◆ **Material shown**
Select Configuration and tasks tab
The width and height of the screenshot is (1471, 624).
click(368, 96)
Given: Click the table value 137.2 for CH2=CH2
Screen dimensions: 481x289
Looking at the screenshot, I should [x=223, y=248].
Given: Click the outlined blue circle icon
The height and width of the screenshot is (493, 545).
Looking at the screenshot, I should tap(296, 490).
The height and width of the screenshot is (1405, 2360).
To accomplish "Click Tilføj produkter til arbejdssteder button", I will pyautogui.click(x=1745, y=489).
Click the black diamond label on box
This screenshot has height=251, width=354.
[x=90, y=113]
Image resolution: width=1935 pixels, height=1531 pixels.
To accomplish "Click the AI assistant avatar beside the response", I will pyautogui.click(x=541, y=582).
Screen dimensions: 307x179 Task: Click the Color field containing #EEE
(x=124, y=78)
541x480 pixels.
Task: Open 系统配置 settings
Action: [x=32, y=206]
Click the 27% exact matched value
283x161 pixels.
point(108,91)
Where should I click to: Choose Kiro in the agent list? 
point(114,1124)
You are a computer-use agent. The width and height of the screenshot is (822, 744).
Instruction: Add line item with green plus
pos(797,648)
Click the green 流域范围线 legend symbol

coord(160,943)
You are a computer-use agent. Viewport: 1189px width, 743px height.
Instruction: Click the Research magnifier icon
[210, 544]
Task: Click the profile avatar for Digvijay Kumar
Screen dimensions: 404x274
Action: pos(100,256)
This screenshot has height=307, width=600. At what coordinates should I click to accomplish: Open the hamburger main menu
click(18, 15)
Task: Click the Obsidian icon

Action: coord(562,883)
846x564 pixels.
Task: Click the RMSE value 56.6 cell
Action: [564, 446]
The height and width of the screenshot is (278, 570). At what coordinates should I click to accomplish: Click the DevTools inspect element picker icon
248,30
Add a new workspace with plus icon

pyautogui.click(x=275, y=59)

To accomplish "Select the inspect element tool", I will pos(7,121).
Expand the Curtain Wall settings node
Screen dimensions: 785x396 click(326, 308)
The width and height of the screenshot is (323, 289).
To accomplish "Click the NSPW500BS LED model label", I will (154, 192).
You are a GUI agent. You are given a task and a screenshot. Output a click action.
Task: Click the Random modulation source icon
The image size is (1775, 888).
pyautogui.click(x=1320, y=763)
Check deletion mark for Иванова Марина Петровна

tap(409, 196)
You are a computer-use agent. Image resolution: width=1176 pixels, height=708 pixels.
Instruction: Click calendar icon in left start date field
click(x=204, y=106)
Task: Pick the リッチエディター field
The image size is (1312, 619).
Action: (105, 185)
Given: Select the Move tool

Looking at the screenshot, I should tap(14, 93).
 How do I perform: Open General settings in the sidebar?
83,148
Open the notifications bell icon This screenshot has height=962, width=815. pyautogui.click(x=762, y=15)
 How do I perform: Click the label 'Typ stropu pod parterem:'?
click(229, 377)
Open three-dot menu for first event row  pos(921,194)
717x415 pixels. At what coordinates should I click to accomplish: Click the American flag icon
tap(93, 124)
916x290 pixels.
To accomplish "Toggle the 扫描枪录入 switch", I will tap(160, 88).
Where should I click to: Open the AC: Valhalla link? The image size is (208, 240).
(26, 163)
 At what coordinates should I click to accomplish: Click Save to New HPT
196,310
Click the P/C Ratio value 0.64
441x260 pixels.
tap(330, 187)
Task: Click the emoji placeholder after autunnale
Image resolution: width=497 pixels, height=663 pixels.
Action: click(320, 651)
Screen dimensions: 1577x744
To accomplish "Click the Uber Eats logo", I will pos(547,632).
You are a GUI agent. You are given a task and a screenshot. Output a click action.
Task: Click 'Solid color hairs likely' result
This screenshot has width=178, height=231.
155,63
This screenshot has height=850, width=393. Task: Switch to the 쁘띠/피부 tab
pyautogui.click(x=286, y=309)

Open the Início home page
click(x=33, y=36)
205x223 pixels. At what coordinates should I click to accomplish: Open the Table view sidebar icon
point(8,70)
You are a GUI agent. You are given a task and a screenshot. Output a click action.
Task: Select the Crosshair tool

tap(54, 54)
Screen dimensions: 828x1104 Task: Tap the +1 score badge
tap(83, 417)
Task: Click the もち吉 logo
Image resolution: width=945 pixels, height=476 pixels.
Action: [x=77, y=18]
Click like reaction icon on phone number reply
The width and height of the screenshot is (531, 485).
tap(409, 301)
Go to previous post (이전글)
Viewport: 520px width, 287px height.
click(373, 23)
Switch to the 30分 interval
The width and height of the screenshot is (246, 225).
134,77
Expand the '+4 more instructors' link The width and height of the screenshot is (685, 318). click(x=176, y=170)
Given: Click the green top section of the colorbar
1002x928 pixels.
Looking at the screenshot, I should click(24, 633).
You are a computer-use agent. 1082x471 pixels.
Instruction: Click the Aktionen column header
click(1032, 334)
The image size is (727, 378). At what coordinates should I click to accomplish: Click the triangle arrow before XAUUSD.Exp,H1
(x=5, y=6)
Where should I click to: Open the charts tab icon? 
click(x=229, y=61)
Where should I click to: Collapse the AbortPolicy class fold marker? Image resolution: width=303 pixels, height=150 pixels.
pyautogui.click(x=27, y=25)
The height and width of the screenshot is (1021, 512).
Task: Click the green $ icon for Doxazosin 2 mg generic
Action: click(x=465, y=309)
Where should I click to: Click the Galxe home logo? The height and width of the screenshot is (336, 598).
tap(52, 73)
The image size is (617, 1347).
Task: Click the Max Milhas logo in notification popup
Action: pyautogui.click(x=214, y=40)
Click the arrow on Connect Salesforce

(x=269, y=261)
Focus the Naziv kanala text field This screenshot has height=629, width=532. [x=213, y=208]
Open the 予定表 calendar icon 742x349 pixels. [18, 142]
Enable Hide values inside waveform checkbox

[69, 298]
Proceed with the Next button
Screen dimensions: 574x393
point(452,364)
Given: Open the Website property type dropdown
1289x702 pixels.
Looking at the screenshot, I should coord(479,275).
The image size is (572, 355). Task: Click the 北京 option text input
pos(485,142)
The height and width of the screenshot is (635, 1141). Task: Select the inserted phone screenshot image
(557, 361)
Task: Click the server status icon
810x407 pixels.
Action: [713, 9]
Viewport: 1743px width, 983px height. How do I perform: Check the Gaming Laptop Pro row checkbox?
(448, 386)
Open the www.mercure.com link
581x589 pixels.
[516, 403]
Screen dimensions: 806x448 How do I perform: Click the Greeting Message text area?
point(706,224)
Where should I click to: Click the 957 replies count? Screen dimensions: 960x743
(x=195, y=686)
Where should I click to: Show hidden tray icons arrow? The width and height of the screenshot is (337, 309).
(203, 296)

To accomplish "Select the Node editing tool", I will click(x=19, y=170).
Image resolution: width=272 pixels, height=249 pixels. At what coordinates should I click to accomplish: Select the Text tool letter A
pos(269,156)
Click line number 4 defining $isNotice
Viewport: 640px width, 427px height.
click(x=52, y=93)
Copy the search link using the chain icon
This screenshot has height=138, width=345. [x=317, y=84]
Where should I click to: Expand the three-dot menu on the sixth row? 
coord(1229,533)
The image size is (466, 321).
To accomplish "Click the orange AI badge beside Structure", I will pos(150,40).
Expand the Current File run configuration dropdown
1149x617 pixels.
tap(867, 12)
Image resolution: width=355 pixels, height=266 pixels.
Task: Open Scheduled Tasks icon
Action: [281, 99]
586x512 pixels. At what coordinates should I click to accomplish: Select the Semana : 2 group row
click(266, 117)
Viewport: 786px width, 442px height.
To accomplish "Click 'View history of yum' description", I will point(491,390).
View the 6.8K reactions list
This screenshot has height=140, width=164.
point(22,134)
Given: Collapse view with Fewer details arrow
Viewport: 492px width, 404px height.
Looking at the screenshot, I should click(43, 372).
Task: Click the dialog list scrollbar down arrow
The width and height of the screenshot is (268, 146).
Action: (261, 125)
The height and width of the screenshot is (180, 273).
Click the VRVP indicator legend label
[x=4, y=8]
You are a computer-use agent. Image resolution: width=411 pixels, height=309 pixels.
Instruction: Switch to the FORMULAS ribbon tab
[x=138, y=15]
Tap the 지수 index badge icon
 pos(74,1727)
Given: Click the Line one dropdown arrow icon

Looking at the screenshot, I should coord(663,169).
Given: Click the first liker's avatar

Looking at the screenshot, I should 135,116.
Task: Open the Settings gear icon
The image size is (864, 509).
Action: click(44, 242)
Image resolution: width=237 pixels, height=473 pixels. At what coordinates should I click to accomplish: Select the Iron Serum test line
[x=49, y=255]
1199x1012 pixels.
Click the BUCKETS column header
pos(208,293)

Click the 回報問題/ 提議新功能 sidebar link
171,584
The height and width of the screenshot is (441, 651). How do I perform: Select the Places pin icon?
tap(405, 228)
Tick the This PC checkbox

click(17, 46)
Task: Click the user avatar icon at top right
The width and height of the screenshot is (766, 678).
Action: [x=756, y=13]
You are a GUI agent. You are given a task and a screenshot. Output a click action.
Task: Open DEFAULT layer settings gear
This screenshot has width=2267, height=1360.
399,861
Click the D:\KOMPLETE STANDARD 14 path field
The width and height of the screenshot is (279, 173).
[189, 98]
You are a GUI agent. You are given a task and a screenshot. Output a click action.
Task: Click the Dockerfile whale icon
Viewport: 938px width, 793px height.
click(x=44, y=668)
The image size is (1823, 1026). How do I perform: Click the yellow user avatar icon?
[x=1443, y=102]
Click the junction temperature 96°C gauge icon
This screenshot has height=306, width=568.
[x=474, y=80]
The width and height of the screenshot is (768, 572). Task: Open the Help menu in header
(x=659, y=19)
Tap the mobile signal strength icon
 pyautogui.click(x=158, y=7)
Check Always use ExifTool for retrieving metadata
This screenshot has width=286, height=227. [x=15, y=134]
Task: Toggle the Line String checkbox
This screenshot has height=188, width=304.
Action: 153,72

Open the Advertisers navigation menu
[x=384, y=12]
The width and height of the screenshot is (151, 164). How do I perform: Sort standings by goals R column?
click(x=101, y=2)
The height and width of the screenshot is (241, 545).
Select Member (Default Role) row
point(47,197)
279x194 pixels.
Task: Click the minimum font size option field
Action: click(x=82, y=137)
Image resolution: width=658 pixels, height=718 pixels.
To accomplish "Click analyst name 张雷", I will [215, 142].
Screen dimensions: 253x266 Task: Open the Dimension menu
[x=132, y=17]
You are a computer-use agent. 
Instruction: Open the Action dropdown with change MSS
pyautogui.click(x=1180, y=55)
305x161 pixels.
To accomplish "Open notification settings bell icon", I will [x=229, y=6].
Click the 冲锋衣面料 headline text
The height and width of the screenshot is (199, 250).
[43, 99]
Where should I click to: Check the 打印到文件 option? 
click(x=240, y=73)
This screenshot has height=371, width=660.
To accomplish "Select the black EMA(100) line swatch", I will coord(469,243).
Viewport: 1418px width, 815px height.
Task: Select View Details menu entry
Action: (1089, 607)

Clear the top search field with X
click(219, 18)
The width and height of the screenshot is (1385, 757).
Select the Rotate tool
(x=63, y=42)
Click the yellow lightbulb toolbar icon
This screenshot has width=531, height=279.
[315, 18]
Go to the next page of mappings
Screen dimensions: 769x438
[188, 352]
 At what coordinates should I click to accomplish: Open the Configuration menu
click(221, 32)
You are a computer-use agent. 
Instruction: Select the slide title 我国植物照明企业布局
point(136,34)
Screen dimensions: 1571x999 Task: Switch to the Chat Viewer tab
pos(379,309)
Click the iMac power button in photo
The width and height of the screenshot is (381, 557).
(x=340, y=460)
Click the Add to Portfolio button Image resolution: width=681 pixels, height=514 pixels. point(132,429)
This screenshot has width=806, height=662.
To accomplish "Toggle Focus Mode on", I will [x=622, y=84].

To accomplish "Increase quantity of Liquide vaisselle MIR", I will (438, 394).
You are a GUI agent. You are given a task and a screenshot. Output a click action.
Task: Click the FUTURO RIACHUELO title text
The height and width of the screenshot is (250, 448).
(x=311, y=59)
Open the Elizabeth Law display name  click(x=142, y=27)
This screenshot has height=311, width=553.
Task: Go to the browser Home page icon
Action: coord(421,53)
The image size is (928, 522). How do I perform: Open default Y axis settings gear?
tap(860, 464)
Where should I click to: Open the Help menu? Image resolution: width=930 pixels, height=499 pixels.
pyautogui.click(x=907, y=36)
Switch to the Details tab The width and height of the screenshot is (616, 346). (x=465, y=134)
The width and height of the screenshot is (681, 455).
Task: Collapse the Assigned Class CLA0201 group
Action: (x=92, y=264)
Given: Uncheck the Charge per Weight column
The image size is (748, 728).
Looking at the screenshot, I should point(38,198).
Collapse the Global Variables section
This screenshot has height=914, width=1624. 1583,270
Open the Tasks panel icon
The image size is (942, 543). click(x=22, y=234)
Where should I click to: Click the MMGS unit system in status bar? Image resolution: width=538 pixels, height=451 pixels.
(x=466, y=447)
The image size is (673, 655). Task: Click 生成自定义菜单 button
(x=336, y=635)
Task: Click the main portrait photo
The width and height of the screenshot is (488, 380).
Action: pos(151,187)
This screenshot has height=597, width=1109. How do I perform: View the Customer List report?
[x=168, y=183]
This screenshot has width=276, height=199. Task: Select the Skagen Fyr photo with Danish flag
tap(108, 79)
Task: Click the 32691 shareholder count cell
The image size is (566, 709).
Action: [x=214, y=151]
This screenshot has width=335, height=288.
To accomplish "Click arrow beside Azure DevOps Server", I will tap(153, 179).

◆ **Task prompt**
Rewrite the stretch from the start of the material through the line containing "Looking at the screenshot, I should [x=223, y=248].", replacing "Screen dimensions" with "Viewport size" and changing nothing else.

◆ **Solved exercise**
Select Configuration and tasks tab
The width and height of the screenshot is (1471, 624).
click(368, 96)
Given: Click the table value 137.2 for CH2=CH2
Viewport size: 481x289
Looking at the screenshot, I should [x=223, y=248].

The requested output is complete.